Certa feita – eu adolescente, estudante de um seminário católico no interior de São Paulo – recebi a primeira visita dela. Foi um acontecimento. Meus 70 e tantos colegas de claustro deviam estar se acabando de saudades de suas santas mãezinhas, que viviam em estados como Rio Grande do Sul, Minas Gerais, Mato Grosso do Sul… E o único espécime mais perto do que desejavam era aquela recém-chegada. Como adora dar presentes, trouxe sacoladas de Sonhos de Valsa, que distribuiu sem fazer miséria. Festa.
O povo gostou tanto dela que, madrugada adentro, um grupo se levantou e foi à janela do quarto onde dormia, fazer-lhe serenata. Cantaram “Luar do Sertão”, “Menino de Braçanã”, “Saudades de Matão”, entre outros clássicos das serestas, quesito no qual os paulistas são imbatíveis. Detalhe – não me chamaram para cantar junto. Magoei. De manhã estava toda contente com o que julga, ainda hoje, o presente mais bacana que recebeu na vida. A propósito, agradeceu a todos os seresteiros distribuindo chocolates reserva, nas madrugadas estreladas de Rio Claro, a Cidade Azul.
Quanto a mim – achei que me julgaram tão desafinado que minha mãe poderia maldizer o dia em que nasci, caso me visse ali, a bordo de um solo desastrado. Revelaria, envergonhada, que bati a cabeça na quina da mesa. Ou que puxei a família do pai, uma gente com calos na garganta. Daí o “desconvite” – para evitar o embaraço. Anos depois, superei – entendi que o pessoal ficou tão encantado por ela quanto eu pela mãe do meu colega. Cresci assim, observando a paixão que dona Judite desperta. E lhe entregando lembranças que todos recomendam quando me encontram. “Abraço na mãe. Ela é tão engraçadinha”.

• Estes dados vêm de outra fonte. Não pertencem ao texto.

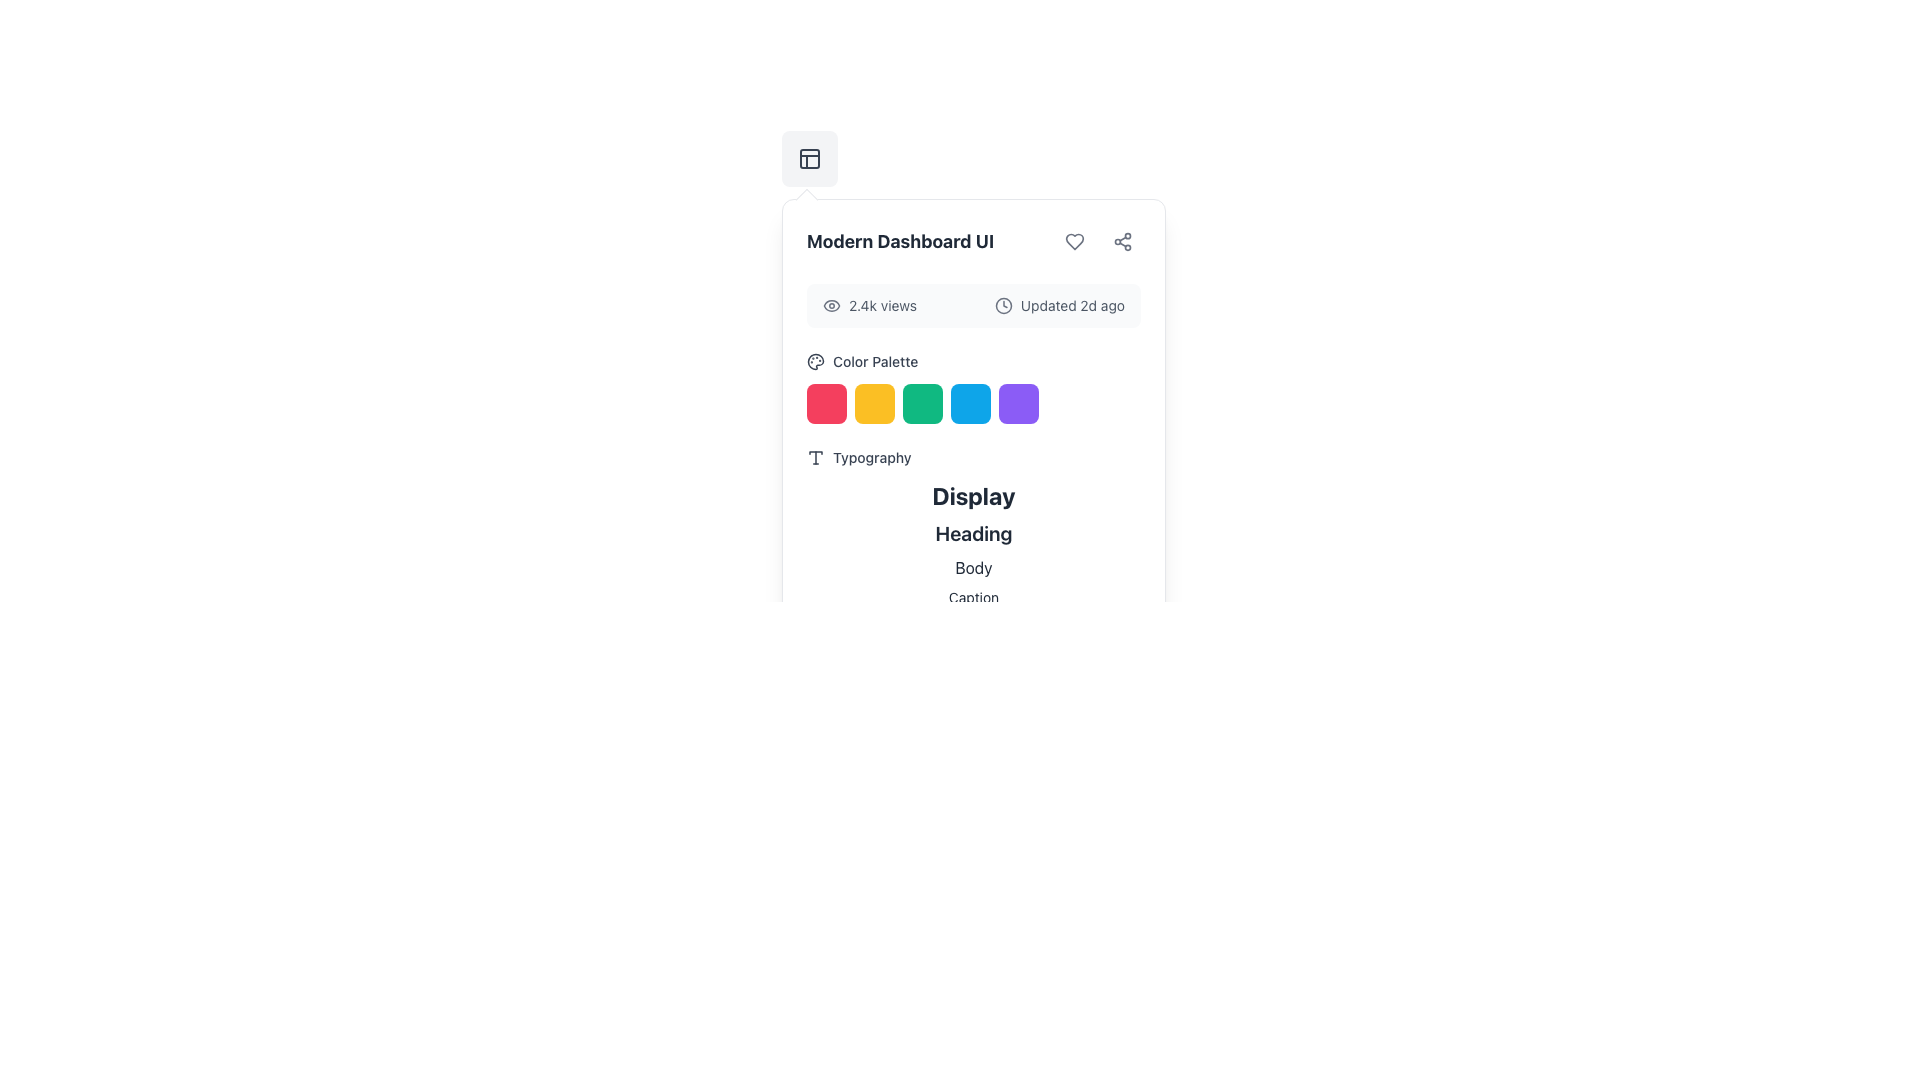  What do you see at coordinates (831, 305) in the screenshot?
I see `the 'views' icon located at the top-left portion of the card UI block, which visually indicates the number of views` at bounding box center [831, 305]. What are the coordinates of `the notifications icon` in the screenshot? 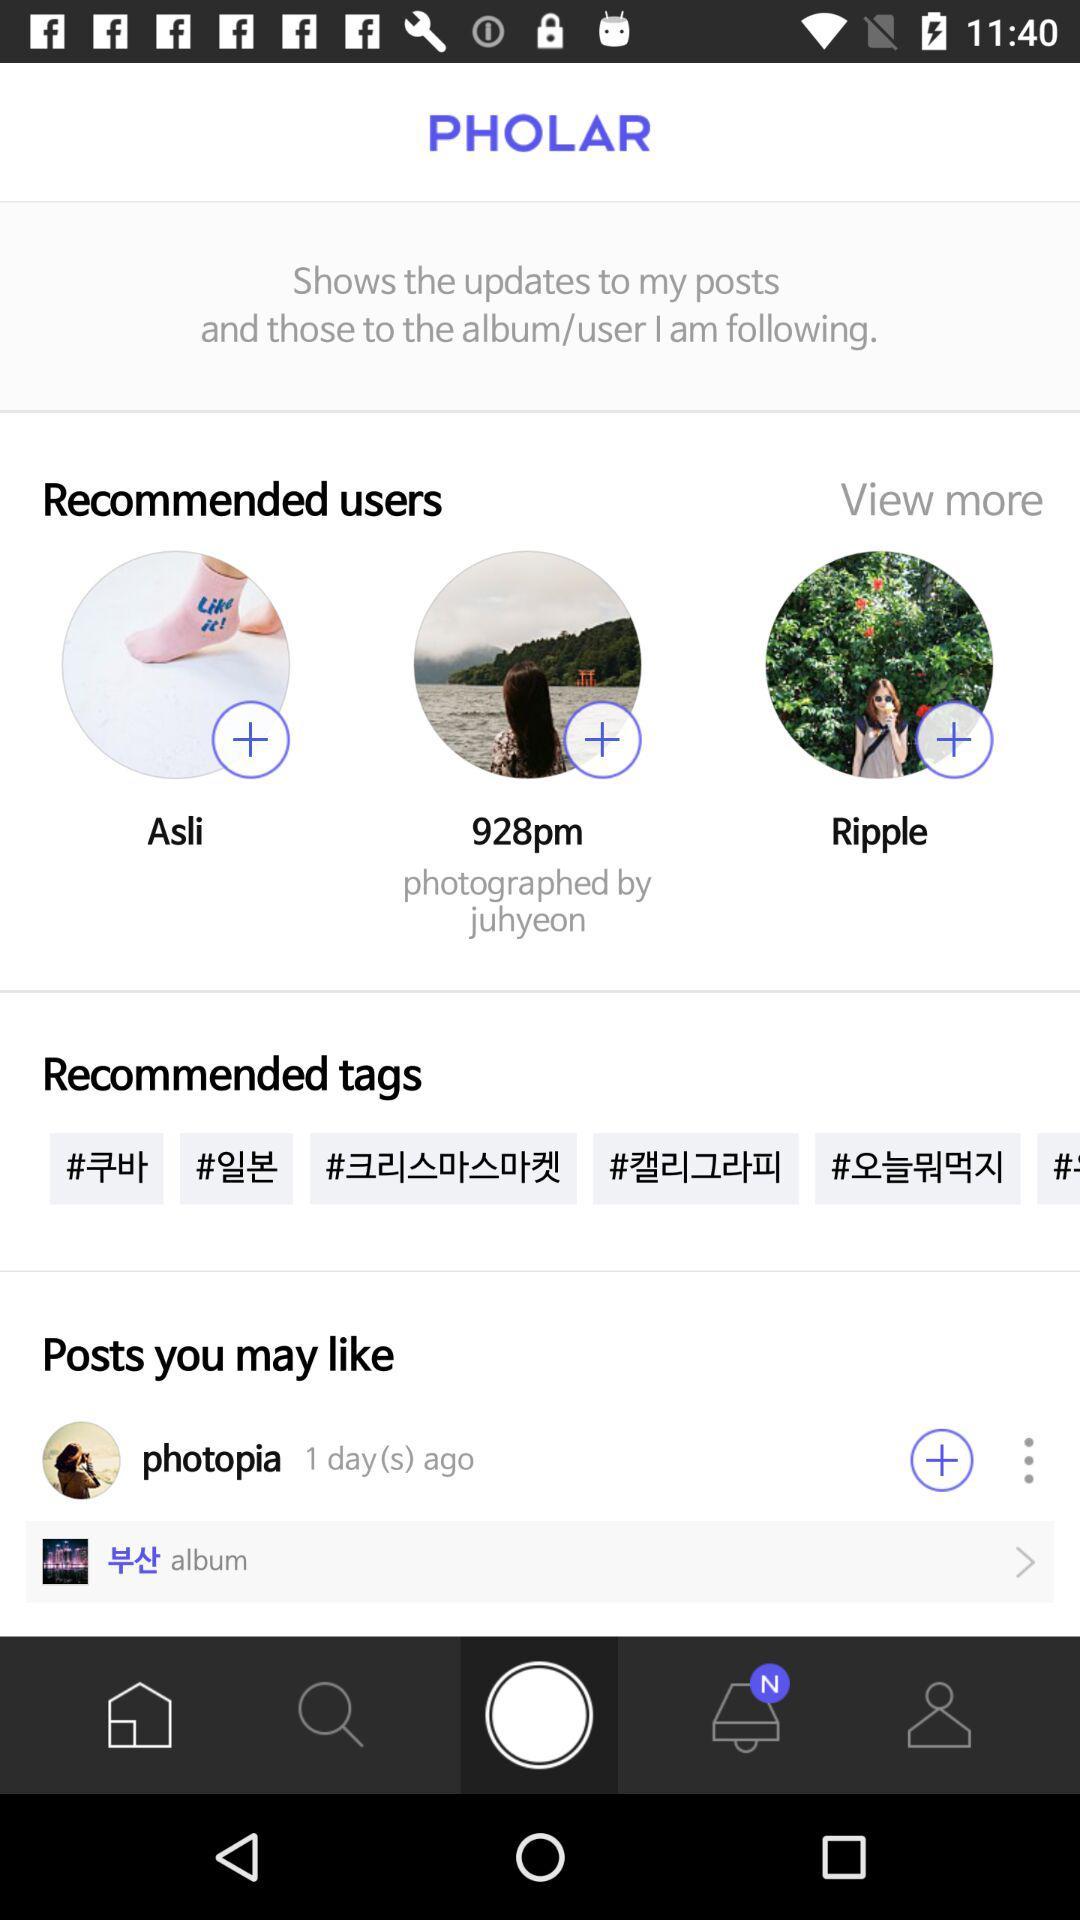 It's located at (746, 1713).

Outra? Essa talvez eu nem saiba contar direito. Houve um aniversário dela que caiu numa semana de tempestades no meu trabalho. Penso que estou cansado até hoje daqueles expedientes de 50 páginas semanais de cadernos de cultura na Gazeta do Povo. No lembrete do lado do computador, a frase “ligar mãe”. Lá pelas 18-19 horas, o dia das bodas quase indo embora, toca o telefone na mesa da redação. Era ela – facilitando minha crise de consciência, a síndrome do filho ingrato. Não era cobrança nem nada. Não houve chantagem. “Você deve estar sem tempo pra ligar”, disse, liberando-me para parabenizá-la. Fizemos a celebração ali mesmo, pelos fios. Nunca tocou no assunto, não esboçou mágoa e, se bem conheço, rememorou em segredo a serenata e os chocolates que distribuiu para a piazada, tantos anos atrás. A pessoa é para o que nasce.